Calix's technology was originally developed to look at processing carbonates such as limestone and directly separate and thus efficiently capture CO2. After Calix proved the technology on a commercial scale for another carbonate mineral, magnesite, in its Bacchus Marsh plant, it reignited interest in looking at applying the technology to the cement and lime industry, which use huge amounts of limestone.

Calix started talking to big cement and lime companies and, with those that took an interest, formed a consortium to apply for funding from the European Horizon 2020 scheme, which is specifically for research and development relating to climate change strategies. The consortium, with Calix in the lead, was successful in winning funding and the project commenced in 2016. The project team included a selection of major cement and lime companies plus some research institutes and specialist engineering and technology companies.

 

Calix has secured Ôé¼3.4 million in working capital from EFIC, the Australian Government's export credit agency, to build a CO2 capture facility for the LEILAC project, in Belgium.
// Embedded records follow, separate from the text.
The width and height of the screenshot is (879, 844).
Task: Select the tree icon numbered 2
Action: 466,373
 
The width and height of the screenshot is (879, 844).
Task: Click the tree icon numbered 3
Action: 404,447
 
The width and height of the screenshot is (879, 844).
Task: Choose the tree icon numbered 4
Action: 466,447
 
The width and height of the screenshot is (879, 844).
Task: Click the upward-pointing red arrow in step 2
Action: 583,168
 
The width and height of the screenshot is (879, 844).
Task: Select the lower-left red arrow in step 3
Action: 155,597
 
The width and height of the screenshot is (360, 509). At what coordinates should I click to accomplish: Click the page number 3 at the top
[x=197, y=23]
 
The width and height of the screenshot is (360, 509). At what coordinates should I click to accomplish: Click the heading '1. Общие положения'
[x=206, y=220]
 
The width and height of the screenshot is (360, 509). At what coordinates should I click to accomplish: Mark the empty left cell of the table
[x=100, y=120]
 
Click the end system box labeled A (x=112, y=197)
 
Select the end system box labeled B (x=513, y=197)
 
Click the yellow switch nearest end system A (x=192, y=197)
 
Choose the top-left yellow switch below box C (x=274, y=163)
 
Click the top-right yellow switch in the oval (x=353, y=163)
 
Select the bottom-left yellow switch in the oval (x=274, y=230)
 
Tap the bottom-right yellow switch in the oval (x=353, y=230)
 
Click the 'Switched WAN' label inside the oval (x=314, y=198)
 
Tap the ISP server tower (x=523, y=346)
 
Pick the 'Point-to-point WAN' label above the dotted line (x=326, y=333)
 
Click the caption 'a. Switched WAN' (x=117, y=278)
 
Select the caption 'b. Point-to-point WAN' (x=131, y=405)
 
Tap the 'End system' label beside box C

What are your expectations for this initiative?

Typically with grant funding of projects such as LEILAC, there is a grant drawdown schedule that pays back eligible costs once they are incurred. That means that costs are incurred and carried by the grant recipients until their work is checked and verified by the grant administrators.  

As a small Australian company building a plant in Europe, the upfront costs were significant. While the grant would repay these costs, Calix had to come up with the money upfront to purchase equipment and employ contractors to build the plant. Reimbursement would come months or even a year or two later, which could create a large gap in the business's cash flow.

To help Calix secure its commitments under the Horizon 2020 grant, EFIC provided the working capital. The expectation is that, once construction is complete, Calix will achieve the grant drawdown, which will let it repay the EFIC loan. The consortium can then start up the plant, and hopefully prove the technology works!